- [WHAT IS REQUIRED] Transcribe verbatim the span of lines that opens with the line containing "Task: Open Groepen" and closes with the last line of the data below.

- [EXERCISE INPUT]

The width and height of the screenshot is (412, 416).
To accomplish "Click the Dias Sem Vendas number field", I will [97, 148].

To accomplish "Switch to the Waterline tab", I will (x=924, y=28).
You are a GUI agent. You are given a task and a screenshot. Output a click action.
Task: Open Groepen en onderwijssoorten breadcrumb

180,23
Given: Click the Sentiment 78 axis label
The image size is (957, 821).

- [ANSWER SECTION]
Task: Open Groepen en onderwijssoorten breadcrumb

180,23
Given: Click the Sentiment 78 axis label
The image size is (957, 821).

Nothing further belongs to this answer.